Come capire se il calcio è lo sport giusto

Fin dall’infanzia, i bambini fantasticano di diventare dei grandi giocatori di calcio, ma è davvero lo sport giusto per i nostri figli? Qual è la relazione tra sport, psicologia ed aggressività? Ce ne parla il Prof. Gabriele Traverso, Psicologo, psicoterapeuta ed esperto in sessuologia. Docente di Scienze sessuologiche alla Scuola Superiore di sessuologia clinica di Torino. Socio A.M.I. - Associazione Medici Italiani.

Calcio: ma fa davvero per lui?

Non c’è dubbio che il calcio rappresenti uno dei mondi più affascinanti per le giovani generazioni che tendono a praticare uno sport. Nella scelta c’è tutto il bene e tutto il male di una scelta sportiva (anche se i fattori positivi sono certamente maggiori di quelli negativi). In prima istanza, è ormai certo che la pratica sportiva allontana molte delle tentazioni legate all’uso o all’abuso di sostanze alcoliche o stupefacenti, regolarizza alcuni degli eccessi nei quali sovente cadono gli adolescenti, stimola uno stile di vita più sano e legato all’integrità fisica per raggiungere e mantenere alte performance sportive.

Tra gli elementi negativi, vanno annoverati certamente obiettivi troppo alti per essere raggiunti, la consapevolezza che forse gli intenti non sono pari alla “classe” di cui si è dotati, e così via: tutti gli elementi, insomma, che possono diventare fonte di frustrazioni a volte difficili da riorganizzare.

Psicologicamente parlando, la pratica sportiva (e non solo quella agonistica) necessita di alcuni prerequisiti di base. Eccoli in rapida sintesi.

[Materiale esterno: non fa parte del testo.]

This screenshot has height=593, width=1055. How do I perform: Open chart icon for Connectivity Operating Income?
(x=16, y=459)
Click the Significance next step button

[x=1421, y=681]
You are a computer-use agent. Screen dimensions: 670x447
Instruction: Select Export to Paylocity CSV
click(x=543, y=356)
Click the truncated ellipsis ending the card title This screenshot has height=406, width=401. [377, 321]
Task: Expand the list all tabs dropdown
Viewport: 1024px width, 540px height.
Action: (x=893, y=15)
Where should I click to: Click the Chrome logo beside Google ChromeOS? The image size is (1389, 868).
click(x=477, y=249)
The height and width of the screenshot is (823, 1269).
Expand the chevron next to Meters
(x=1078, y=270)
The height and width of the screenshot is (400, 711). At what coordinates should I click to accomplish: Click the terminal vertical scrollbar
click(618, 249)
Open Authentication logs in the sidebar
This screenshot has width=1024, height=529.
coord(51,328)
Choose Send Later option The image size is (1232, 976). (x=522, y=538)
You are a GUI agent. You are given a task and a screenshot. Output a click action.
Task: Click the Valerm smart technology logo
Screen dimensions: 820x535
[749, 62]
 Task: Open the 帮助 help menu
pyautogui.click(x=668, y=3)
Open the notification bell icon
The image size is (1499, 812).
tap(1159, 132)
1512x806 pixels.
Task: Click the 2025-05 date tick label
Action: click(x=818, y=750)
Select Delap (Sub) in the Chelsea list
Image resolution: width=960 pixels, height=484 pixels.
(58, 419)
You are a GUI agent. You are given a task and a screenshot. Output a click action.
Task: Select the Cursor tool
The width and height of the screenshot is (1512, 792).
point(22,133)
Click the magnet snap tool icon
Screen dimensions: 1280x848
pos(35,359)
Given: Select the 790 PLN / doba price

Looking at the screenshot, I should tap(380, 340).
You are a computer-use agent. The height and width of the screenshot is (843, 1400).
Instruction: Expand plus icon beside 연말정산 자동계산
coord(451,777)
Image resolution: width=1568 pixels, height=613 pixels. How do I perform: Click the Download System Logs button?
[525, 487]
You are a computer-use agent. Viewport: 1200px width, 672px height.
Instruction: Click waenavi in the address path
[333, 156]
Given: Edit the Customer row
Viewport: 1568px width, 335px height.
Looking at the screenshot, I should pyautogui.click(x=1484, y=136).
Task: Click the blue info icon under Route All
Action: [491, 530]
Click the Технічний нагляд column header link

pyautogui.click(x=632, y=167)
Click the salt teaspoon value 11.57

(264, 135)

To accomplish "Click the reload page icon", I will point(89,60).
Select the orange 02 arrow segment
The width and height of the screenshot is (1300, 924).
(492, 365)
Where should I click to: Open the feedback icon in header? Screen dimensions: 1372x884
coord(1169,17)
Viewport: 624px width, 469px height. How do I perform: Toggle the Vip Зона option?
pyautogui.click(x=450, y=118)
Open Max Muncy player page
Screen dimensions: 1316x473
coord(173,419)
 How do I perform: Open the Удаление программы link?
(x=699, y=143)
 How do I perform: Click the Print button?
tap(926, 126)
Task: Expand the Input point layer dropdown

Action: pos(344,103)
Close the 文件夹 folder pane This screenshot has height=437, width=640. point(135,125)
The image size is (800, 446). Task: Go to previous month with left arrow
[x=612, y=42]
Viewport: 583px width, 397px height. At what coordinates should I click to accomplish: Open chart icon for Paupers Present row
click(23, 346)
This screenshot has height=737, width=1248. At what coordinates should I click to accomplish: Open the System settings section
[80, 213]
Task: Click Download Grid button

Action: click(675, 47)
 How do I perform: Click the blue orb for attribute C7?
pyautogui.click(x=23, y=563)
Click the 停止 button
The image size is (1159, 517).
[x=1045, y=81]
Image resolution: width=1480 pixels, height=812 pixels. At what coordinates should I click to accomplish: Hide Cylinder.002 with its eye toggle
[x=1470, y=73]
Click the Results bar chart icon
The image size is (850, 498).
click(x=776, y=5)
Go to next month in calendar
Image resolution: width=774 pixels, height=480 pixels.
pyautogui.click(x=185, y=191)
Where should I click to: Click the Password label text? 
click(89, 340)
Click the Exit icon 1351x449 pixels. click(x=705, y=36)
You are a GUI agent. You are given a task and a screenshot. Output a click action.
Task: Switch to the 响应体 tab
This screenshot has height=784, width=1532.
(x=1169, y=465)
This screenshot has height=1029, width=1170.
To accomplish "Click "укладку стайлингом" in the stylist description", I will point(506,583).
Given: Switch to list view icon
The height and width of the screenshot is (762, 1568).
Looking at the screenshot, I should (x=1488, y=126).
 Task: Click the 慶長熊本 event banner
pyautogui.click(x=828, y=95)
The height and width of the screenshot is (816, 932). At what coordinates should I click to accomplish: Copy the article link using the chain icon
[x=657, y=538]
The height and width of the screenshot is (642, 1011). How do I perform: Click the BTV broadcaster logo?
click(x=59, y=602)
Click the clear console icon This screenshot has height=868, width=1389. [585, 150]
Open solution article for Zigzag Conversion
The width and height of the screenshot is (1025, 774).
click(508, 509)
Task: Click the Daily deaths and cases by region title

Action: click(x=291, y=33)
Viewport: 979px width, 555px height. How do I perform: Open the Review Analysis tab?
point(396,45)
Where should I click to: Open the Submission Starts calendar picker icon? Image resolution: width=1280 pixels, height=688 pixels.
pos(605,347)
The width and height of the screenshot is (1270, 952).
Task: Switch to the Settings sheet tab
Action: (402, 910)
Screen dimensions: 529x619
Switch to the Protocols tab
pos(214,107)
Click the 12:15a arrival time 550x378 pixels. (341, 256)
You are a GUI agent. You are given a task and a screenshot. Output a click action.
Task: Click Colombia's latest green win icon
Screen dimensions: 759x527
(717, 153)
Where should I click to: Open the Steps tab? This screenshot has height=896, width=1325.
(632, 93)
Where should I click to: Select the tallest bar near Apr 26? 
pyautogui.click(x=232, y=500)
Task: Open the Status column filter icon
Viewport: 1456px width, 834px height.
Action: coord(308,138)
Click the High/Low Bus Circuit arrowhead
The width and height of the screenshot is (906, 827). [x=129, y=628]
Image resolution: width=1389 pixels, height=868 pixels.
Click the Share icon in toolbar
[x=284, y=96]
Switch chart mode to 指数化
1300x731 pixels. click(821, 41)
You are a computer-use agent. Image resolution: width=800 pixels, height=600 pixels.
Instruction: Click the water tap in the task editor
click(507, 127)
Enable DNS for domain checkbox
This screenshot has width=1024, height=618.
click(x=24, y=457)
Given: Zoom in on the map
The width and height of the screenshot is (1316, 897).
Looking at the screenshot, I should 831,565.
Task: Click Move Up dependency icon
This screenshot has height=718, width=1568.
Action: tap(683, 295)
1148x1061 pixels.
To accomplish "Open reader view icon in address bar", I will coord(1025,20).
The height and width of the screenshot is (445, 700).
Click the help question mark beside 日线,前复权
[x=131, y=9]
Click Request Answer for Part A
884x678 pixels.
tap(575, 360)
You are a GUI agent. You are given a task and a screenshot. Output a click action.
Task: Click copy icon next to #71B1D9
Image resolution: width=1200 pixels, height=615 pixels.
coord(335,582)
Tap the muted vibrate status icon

  • Motivazione: è difficile emergere in uno sport che rappresenta una “seconda scelta”. E’ più facile essere un buon giocatore quanto più ci sono motivazioni diversificate, legate al piacere di praticare proprio “quello sport”, al grado di sintonia con i compagni, all’assunzione di precise responsabilità nell’ottenere il risultato. Solo con adeguate motivazioni è possibile sopportare i lunghi allenamenti, i cali di forma, il lavoro non strettamente finalizzato al gioco in sé e per sé
  • Capacità di lavorare in gruppo. A differenza degli sport individuali, il calcio, come molti dei giochi di squadra, richiede una adeguata autostima, rispetto per i ruoli, adesione alle direttive dell’allenatore, capacità di sopportare i normali episodi del gioco (sostituzioni, infortuni, scarsa vena in particolari momenti o periodi). E’ vero che una sufficiente consapevolezza porta giocatori anche molto giovani ad affermare sinceramente le proprie difficoltà, ma esempi illustri mostrano (anche se per motivi diversi) che cedere il passo non è cosa semplice.
  • La convinzione e la consapevolezza dei propri mezzi. Nel calcio più che in altri sport, si evidenzia la necessità di poter avere in squadra dei fuoriclasse ma anche dei “gregari” (molte note squadre si sono trovate in difficoltà a causa della presenza di troppi “primi attori”). Non è un problema legato solo al calcio professionistico: è anche vero che la ricerca del giocatore di classe (o decisamente fuoriclasse) porta molti osservatori a privilegiare chi si distingue particolarmente in un determinato ruolo, ma conoscere bene i propri limiti aiuta a trovare il proprio posto senza enfasi fuori luogo o aspettative superiori agli obiettivi concretamente raggiungibili.
  • La consapevolezza nei propri mezzi. E’ necessario che il giovane sia aiutato a capire le sue vere attitudini, che sia preparato ad effettuare delle scelte, che sappia distinguere ciò che gli piace da ciò in cui riesce. E per questi obiettivi allenatori, società, osservatori possono fare molto: ma anche molti genitori dovrebbero saper accettare e anzi aiutare le scelte, a volte non troppo condivise, di chi ne sa certamente di più.

Sport e aggressività

Iniziamo proprio da una delle caratteristiche più importanti, ma anche più pericolose degli sport di contatto e cioè l’aggressività.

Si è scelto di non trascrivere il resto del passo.